Alors que l’Iran laisse entendre qu’il pourrait déclarer forfait pour la Coupe du monde 2026 après des frappes récentes, la Fifa devra éventuellement désigner un remplaçant. Qui, parmi les nations asiatiques, a le plus de chances d’hériter de cette place ?
L’annonce d’attaques visant l’Iran et les déclarations pessimistes du président de la Fédération iranienne ont relancé une question : que ferait la Fifa si l’Iran se retirait de la Coupe du monde 2026 ? Entre impératifs sportifs, logistiques et diplomatiques, la décision de désigner un remplaçant doit respecter l’équilibre des confédérations tout en étant prise dans des délais compatibles avec l’organisation d’un tournoi de 48 équipes.
Contexte
L’Iran, qualifié pour sa 7e phase finale (4e consécutive), est placé dans le groupe G avec la Belgique, l’Égypte et la Nouvelle‑Zélande.
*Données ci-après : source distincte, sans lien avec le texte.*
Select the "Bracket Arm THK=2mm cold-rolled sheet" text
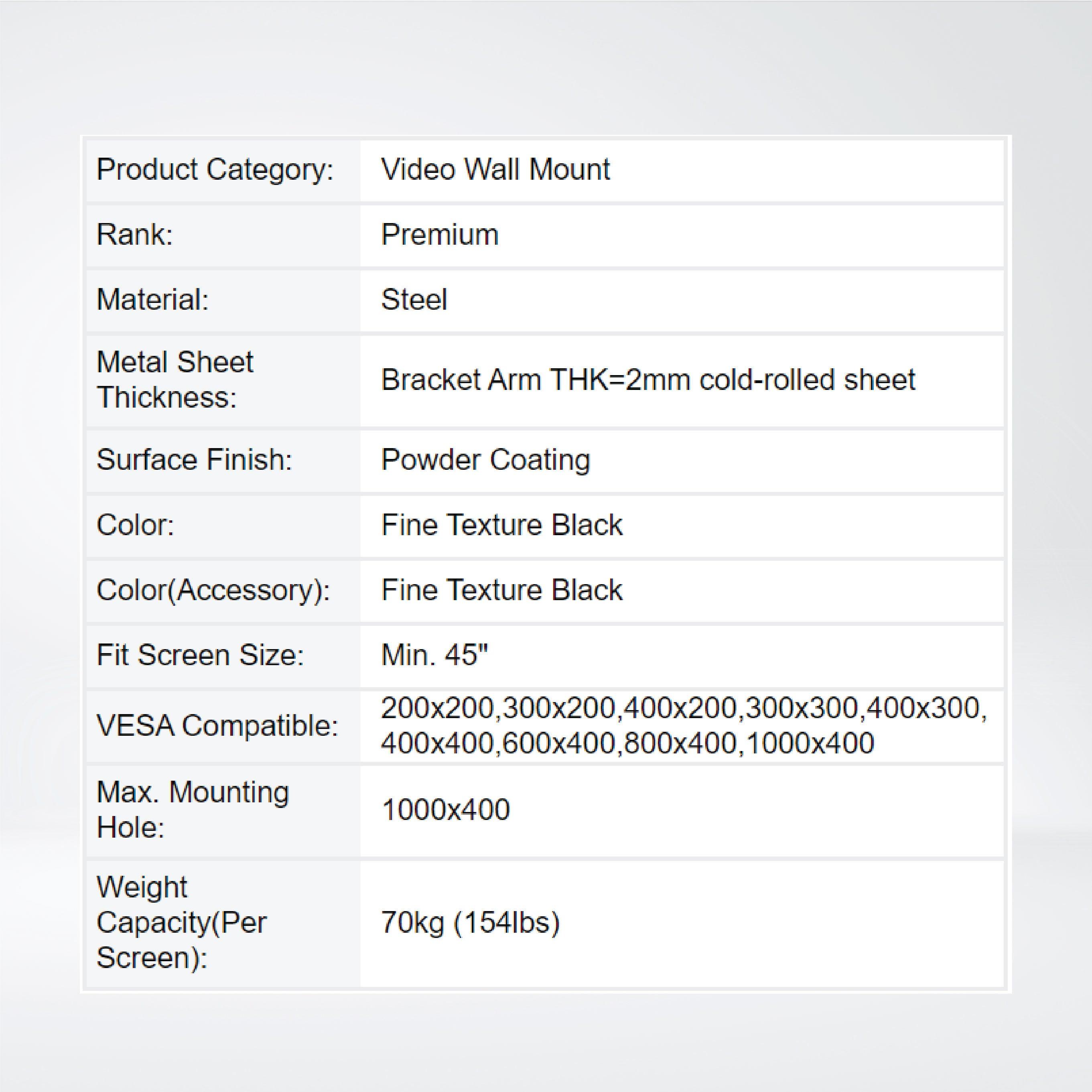1092x1092 pixels. point(648,379)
Suite aux attaques visant le pays, le président de la Fédération iranienne, Mehdi Taj, a laissé entendre qu’une participation au Mondial paraissait « peu probable ». La Fifa a indiqué suivre la situation de près.
Quelle procédure si une équipe se retire ?
Le règlement de la Fifa ne prévoit pas explicitement la procédure en cas de forfait volontaire d’une équipe déjà qualifiée pour la phase finale. En pratique, la Fifa privilégierait très probablement une sélection de la même confédération (ici, l’AFC) afin de préserver l’équilibre des places allouées à chaque zone.
Les favoris pour prendre la place de l’Iran
Avec l’agrandissement du tournoi à 48 équipes, l’Asie dispose de 8 places directes plus éventuellement une 9e via le barrage intercontinental. Deux nations se démarquent comme principales candidates :
- Émirats arabes unis : finaliste malheureux du dernier classement asiatique et immédiatement derrière les qualifiés directs. Si l’Iran se retirait, les Émirats seraient logiquement prioritaires pour un repêchage.
- Irak : proche lui aussi de la qualification directe. Attention toutefois : l’Irak disputera le barrage intercontinental (face à la Bolivie ou au Suriname, le 31 mars à Monterrey). En cas de victoire de l’Irak à ce barrage (donc d’obtention du billet), la place de repêchage reviendrait alors prioritairement aux Émirats arabes unis.
Scénario le plus probable
- Si l’Iran se retire avant que l’Irak n’ait disputé son barrage intercontinental, la Fifa pourrait attendre le résultat du barrage pour décider ou, plus probablement, proposer la place à l’Émirats arabes unis, équipe la mieux placée dans la hiérarchie asiatique des éliminatoires.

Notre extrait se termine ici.